- [AIM] Please revise the data below by replacing "Where should I click to" with "Where do I click to" everywhere it occurs, leaving everything else unchanged.

- [EXERCISE INPUTS]
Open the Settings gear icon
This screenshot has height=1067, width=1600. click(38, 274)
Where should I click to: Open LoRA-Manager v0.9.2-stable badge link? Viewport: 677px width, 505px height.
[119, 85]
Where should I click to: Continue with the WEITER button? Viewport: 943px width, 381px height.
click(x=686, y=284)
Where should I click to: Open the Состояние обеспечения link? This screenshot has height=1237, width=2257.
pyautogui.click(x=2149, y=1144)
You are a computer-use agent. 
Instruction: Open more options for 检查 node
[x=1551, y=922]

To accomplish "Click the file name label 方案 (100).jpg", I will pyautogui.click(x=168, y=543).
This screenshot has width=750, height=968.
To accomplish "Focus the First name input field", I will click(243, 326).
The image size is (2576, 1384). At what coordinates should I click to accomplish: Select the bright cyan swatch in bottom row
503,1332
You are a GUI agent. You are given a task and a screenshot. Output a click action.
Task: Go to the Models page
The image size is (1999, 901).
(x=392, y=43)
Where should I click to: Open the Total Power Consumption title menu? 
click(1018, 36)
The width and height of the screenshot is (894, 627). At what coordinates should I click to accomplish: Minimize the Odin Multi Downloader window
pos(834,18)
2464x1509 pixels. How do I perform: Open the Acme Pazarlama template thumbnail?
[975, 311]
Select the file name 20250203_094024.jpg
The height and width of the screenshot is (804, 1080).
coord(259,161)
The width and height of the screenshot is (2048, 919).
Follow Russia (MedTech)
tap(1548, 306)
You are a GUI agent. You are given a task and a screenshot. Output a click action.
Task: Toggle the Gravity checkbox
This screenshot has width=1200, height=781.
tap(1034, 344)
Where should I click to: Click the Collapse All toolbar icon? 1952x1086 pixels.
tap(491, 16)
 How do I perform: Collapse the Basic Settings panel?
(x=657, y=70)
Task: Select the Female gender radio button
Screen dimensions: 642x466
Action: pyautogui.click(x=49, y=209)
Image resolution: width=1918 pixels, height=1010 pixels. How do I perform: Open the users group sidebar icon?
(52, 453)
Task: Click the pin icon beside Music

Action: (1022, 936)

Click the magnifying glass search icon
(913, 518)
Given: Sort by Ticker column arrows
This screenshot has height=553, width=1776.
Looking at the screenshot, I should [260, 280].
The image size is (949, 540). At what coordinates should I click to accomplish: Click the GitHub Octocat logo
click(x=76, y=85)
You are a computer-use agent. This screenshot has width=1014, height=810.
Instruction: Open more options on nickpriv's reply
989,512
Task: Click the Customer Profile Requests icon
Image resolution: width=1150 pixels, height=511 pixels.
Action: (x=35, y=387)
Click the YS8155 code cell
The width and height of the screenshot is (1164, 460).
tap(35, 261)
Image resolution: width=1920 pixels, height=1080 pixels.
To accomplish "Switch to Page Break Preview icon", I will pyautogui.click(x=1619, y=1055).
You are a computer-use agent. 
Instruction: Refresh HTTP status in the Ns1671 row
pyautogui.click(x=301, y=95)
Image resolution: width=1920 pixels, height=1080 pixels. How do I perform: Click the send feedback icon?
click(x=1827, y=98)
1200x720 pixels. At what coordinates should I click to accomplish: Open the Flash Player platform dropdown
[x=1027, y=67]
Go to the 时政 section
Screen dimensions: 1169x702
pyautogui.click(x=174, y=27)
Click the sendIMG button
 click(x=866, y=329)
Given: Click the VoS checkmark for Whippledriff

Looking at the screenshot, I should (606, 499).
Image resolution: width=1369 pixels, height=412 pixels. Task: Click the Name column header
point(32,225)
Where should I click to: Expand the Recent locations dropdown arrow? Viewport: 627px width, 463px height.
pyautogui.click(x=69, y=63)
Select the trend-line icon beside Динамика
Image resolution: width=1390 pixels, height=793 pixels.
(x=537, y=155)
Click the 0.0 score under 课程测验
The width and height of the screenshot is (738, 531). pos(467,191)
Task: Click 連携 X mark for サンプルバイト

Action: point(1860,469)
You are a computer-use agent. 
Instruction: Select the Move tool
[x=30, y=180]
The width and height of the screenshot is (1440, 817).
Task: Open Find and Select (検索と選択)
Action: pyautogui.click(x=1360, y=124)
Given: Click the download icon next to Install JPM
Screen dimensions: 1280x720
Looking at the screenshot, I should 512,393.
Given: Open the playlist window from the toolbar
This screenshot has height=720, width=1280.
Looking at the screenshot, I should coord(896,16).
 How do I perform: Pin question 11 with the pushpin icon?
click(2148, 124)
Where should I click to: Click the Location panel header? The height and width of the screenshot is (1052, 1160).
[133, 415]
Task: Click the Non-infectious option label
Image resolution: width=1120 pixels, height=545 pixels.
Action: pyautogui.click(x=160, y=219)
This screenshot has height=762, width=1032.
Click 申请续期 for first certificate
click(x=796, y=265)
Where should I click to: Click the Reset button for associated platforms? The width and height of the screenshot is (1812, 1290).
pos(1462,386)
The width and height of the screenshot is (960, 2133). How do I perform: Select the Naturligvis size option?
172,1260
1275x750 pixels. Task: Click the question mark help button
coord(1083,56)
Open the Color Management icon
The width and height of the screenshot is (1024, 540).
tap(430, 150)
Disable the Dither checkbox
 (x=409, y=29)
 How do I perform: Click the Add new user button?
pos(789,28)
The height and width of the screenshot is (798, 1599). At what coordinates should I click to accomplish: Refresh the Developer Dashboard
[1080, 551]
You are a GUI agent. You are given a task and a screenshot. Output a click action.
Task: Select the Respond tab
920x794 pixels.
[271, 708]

- [THE COMPLETED TASK]
Open the Settings gear icon
This screenshot has height=1067, width=1600. click(38, 274)
Where do I click to: Open LoRA-Manager v0.9.2-stable badge link? Viewport: 677px width, 505px height.
[119, 85]
Where do I click to: Continue with the WEITER button? Viewport: 943px width, 381px height.
click(x=686, y=284)
Where do I click to: Open the Состояние обеспечения link? This screenshot has height=1237, width=2257.
pyautogui.click(x=2149, y=1144)
You are a computer-use agent. 
Instruction: Open more options for 检查 node
[x=1551, y=922]

To accomplish "Click the file name label 方案 (100).jpg", I will pyautogui.click(x=168, y=543).
This screenshot has width=750, height=968.
To accomplish "Focus the First name input field", I will click(243, 326).
The image size is (2576, 1384). At what coordinates should I click to accomplish: Select the bright cyan swatch in bottom row
503,1332
You are a GUI agent. You are given a task and a screenshot. Output a click action.
Task: Go to the Models page
The image size is (1999, 901).
(x=392, y=43)
Where do I click to: Open the Total Power Consumption title menu? 
click(1018, 36)
The width and height of the screenshot is (894, 627). At what coordinates should I click to accomplish: Minimize the Odin Multi Downloader window
pos(834,18)
2464x1509 pixels. How do I perform: Open the Acme Pazarlama template thumbnail?
[975, 311]
Select the file name 20250203_094024.jpg
The height and width of the screenshot is (804, 1080).
coord(259,161)
The width and height of the screenshot is (2048, 919).
Follow Russia (MedTech)
tap(1548, 306)
You are a GUI agent. You are given a task and a screenshot. Output a click action.
Task: Toggle the Gravity checkbox
This screenshot has width=1200, height=781.
tap(1034, 344)
Where do I click to: Click the Collapse All toolbar icon? 1952x1086 pixels.
tap(491, 16)
 How do I perform: Collapse the Basic Settings panel?
(x=657, y=70)
Task: Select the Female gender radio button
Screen dimensions: 642x466
Action: pyautogui.click(x=49, y=209)
Image resolution: width=1918 pixels, height=1010 pixels. How do I perform: Open the users group sidebar icon?
(52, 453)
Task: Click the pin icon beside Music

Action: (1022, 936)

Click the magnifying glass search icon
(913, 518)
Given: Sort by Ticker column arrows
This screenshot has height=553, width=1776.
Looking at the screenshot, I should [260, 280].
The image size is (949, 540). At what coordinates should I click to accomplish: Click the GitHub Octocat logo
click(x=76, y=85)
You are a computer-use agent. This screenshot has width=1014, height=810.
Instruction: Open more options on nickpriv's reply
989,512
Task: Click the Customer Profile Requests icon
Image resolution: width=1150 pixels, height=511 pixels.
Action: (x=35, y=387)
Click the YS8155 code cell
The width and height of the screenshot is (1164, 460).
tap(35, 261)
Image resolution: width=1920 pixels, height=1080 pixels.
To accomplish "Switch to Page Break Preview icon", I will pyautogui.click(x=1619, y=1055).
You are a computer-use agent. 
Instruction: Refresh HTTP status in the Ns1671 row
pyautogui.click(x=301, y=95)
Image resolution: width=1920 pixels, height=1080 pixels. How do I perform: Click the send feedback icon?
click(x=1827, y=98)
1200x720 pixels. At what coordinates should I click to accomplish: Open the Flash Player platform dropdown
[x=1027, y=67]
Go to the 时政 section
Screen dimensions: 1169x702
pyautogui.click(x=174, y=27)
Click the sendIMG button
 click(x=866, y=329)
Given: Click the VoS checkmark for Whippledriff

Looking at the screenshot, I should (606, 499).
Image resolution: width=1369 pixels, height=412 pixels. Task: Click the Name column header
point(32,225)
Where do I click to: Expand the Recent locations dropdown arrow? Viewport: 627px width, 463px height.
pyautogui.click(x=69, y=63)
Select the trend-line icon beside Динамика
Image resolution: width=1390 pixels, height=793 pixels.
(x=537, y=155)
Click the 0.0 score under 课程测验
The width and height of the screenshot is (738, 531). pos(467,191)
Task: Click 連携 X mark for サンプルバイト

Action: point(1860,469)
You are a computer-use agent. 
Instruction: Select the Move tool
[x=30, y=180]
The width and height of the screenshot is (1440, 817).
Task: Open Find and Select (検索と選択)
Action: pyautogui.click(x=1360, y=124)
Given: Click the download icon next to Install JPM
Screen dimensions: 1280x720
Looking at the screenshot, I should 512,393.
Given: Open the playlist window from the toolbar
This screenshot has height=720, width=1280.
Looking at the screenshot, I should coord(896,16).
 How do I perform: Pin question 11 with the pushpin icon?
click(2148, 124)
Where do I click to: Click the Location panel header? The height and width of the screenshot is (1052, 1160).
[133, 415]
Task: Click the Non-infectious option label
Image resolution: width=1120 pixels, height=545 pixels.
Action: pyautogui.click(x=160, y=219)
This screenshot has height=762, width=1032.
Click 申请续期 for first certificate
click(x=796, y=265)
Where do I click to: Click the Reset button for associated platforms? The width and height of the screenshot is (1812, 1290).
pos(1462,386)
The width and height of the screenshot is (960, 2133). How do I perform: Select the Naturligvis size option?
172,1260
1275x750 pixels. Task: Click the question mark help button
coord(1083,56)
Open the Color Management icon
The width and height of the screenshot is (1024, 540).
tap(430, 150)
Disable the Dither checkbox
 (x=409, y=29)
 How do I perform: Click the Add new user button?
pos(789,28)
The height and width of the screenshot is (798, 1599). At what coordinates should I click to accomplish: Refresh the Developer Dashboard
[1080, 551]
You are a GUI agent. You are given a task and a screenshot. Output a click action.
Task: Select the Respond tab
920x794 pixels.
[271, 708]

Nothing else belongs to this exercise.